My daughter is grown and gone, married now and thinking about having kids of her own (if the stupid army would ever let her husband come home).
But sometimes often she comes to the house to do her laundry. Which is why, last week, I ended up down the basement folding a large load of clothes from the dryer, which needed to be done before I could do my own laundry.
I will admit, I was feeling the wee-est bit resentful.
But then I started thinking about when she was a baby and I washed diapers. (Yes, Virginia, there was a day when women washed their own diapers.) A friend–older, wiser, and more experienced as a mother–had told me how much she loved doing laundry for her four children, folding the soft, white diapers, the tiny onesies, the little pink and blue sleepers. So every time I started to get bored or cranky about doing laundry back then, I'd remember her words and try to pull myself back into it by focusing on the good parts of the task.

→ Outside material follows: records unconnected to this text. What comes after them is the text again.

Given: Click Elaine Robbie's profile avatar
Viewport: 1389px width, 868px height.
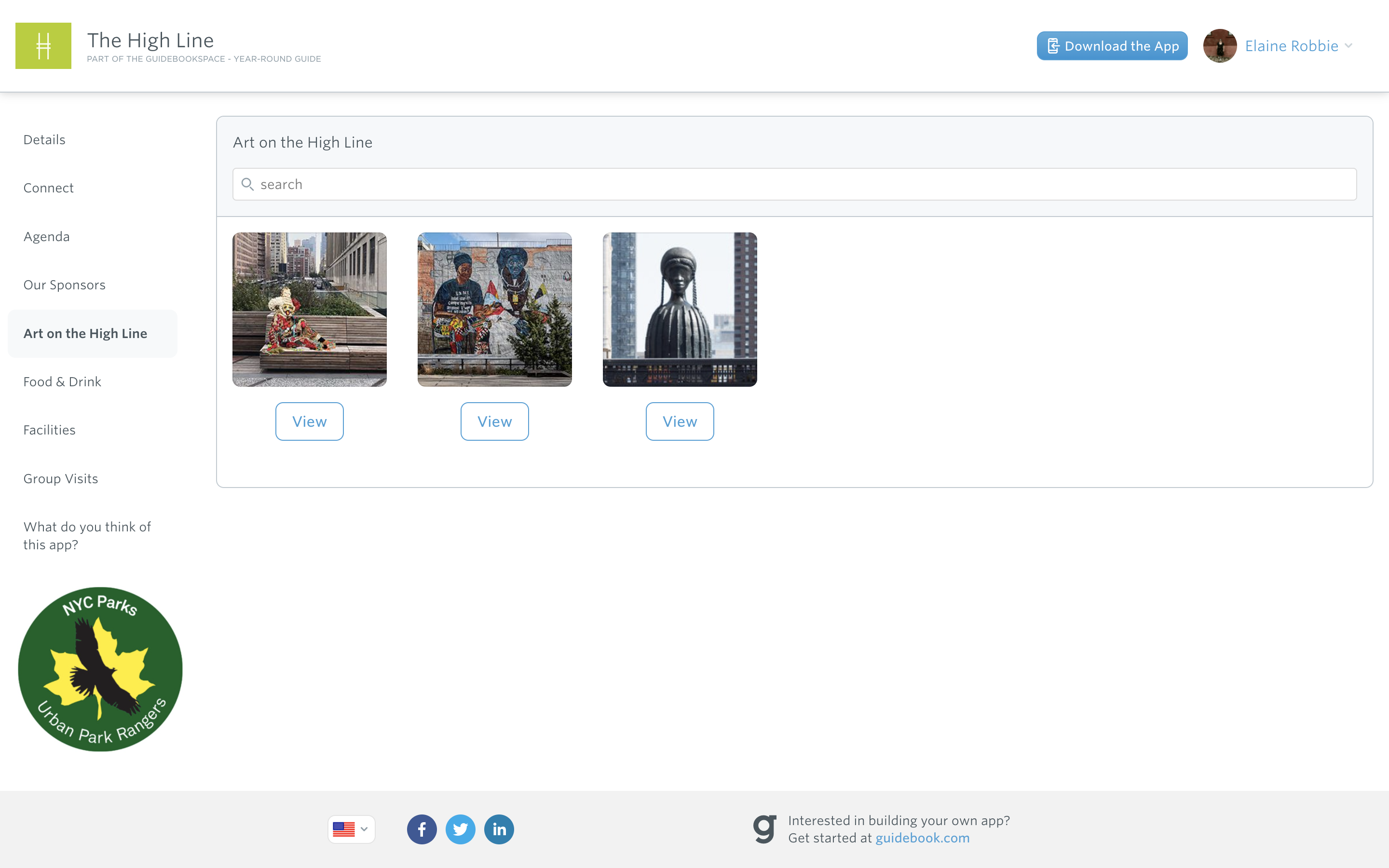Looking at the screenshot, I should coord(1220,45).
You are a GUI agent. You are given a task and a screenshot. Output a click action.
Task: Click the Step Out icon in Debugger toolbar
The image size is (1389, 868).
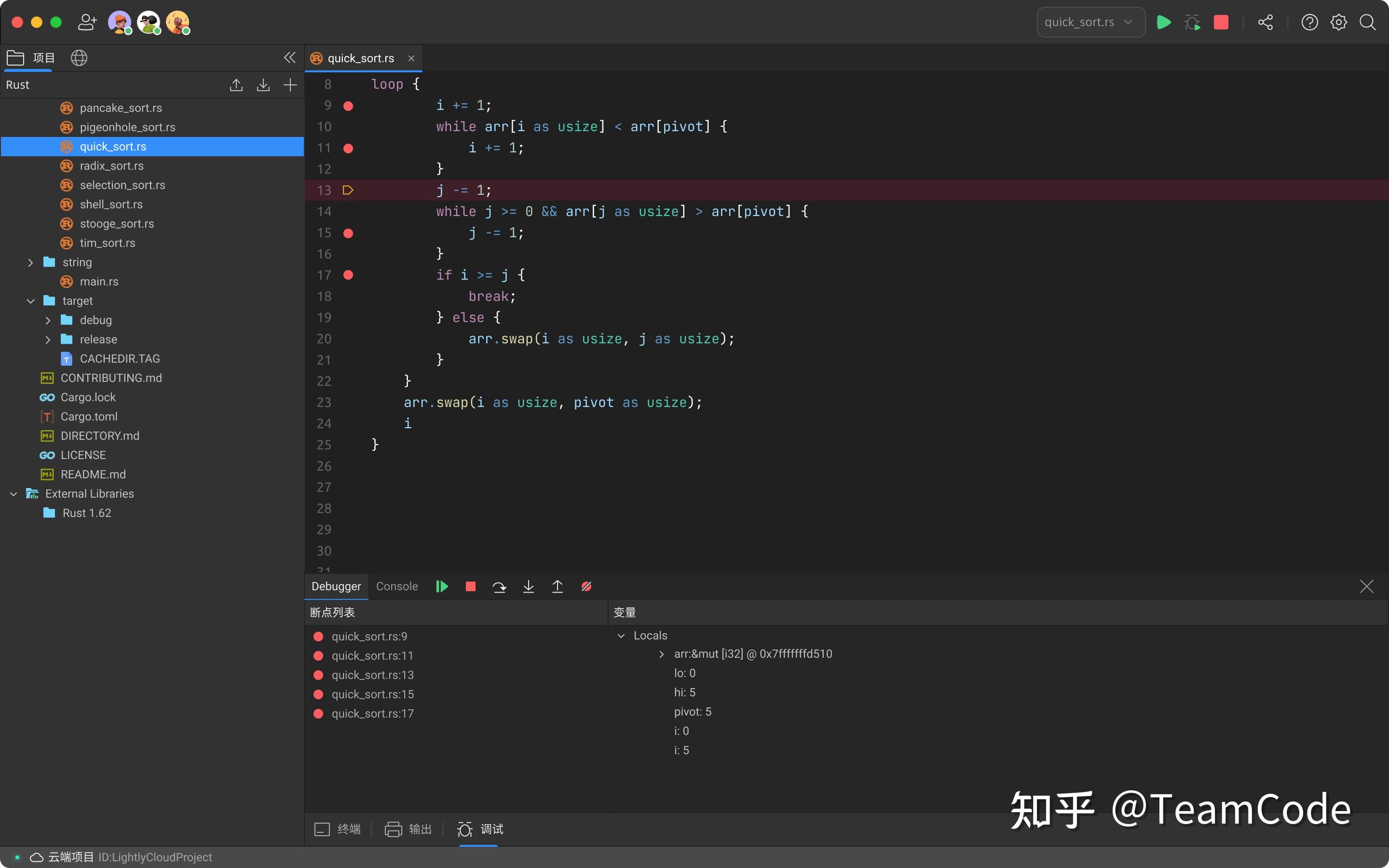(557, 586)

My friend was very Zen, though she didn't know it and actually considered herself a born-again Christian. But being where you are, appreciating it, and staying present, is all very Zen, as I have learned and continue to learn from my Zen friend Derek.
My best writing times are Zen, too. I'm constantly working to find the magic key to being present, staying in the flow, and deal with distractions (ie, ignore them). I find it easy to be totally engaged when I'm doing my own work, less so when I'm working on assignments for others. But it is imperative that I find ways to focus and be present no matter what I'm doing. So here are some of the tricks I've learned:
1. Shut down all inboxes. This will allow you to resist the urge to check email, just real quick, and see if anybody has written you. Which then leads to the even more irresistible urge to answer them. And by the time you've answered them, yet another one has come in…You may also wish to put your phone on silent and close the office door.

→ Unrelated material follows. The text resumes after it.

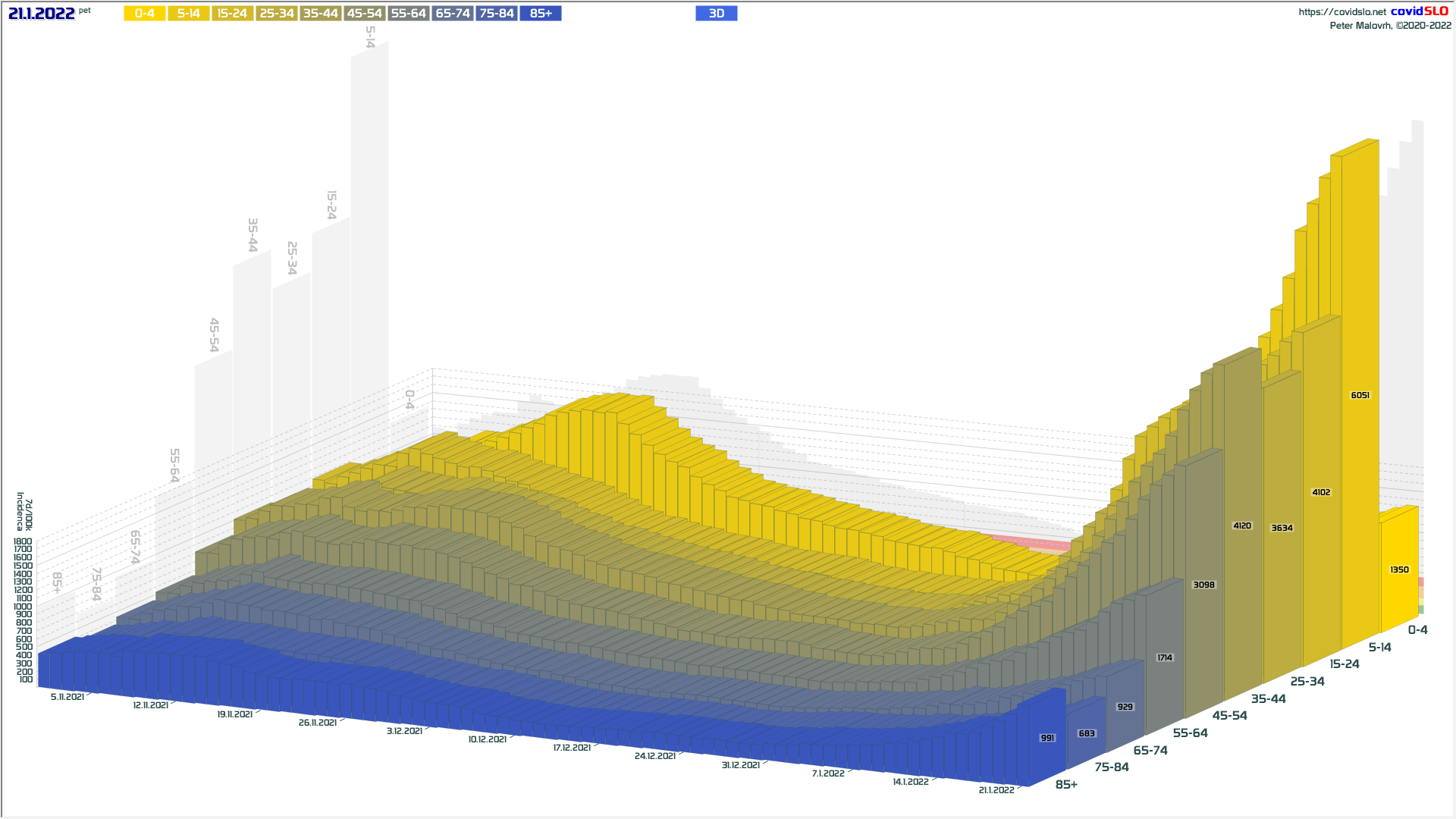Toggle the 75-84 age group button
This screenshot has width=1456, height=819.
pyautogui.click(x=497, y=14)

2. Set an intention. Sit quietly for a few moments (see below) and focus on what you want to accomplish. Ponder what this will take, or review your notes before you launch in.
3. Meditate or breathe deeply for a few minutes before launching into a writing session. This can clear your mind and allow you to begin refreshed. You can also do a written meditation and get the dreck out on the page
4. Set a time limit. Dave Lakhani talks about the power of an hour, the idea being that you set aside an hour, eliminate all distractions, set your intention to write, set a timer, take a deep breath and dive in for the duration. Short, focused bursts of writing can really get the job done.
5. Keep a notepad or a stack of index cards beside your computer to jot ideas down. Then, when you get a flash of brilliance, you can make a quick note of it to peruse later. This also prevents you from stopping in the middle of what you are doing and googling your latest idea, which can then lead to a lengthy distraction through the internet.
6. Buy a brain entrainment CD which can help you stay focused. I like the ones here.
7. If your attention wavers, bring yourself back with a quick breathing exercise you've figured out ahead of time (say, take three deep breaths) or a statement. One I've used successfully is, "Spirit come back to me, I need you here with me now." A bit odd, I know, but I got it from a Christiane Northrup newsletter years ago and I've always liked the ring of it.
8. Take breaks. Do an hour and then get up and move. I know I'm guilty of becoming one with the computer and sitting for so long that my knees creak and all my muscles complain when I finally do get up. Much better for mind and body to move regularly.
Those are my tricks for finding Zen states in writing. Anybody have any others?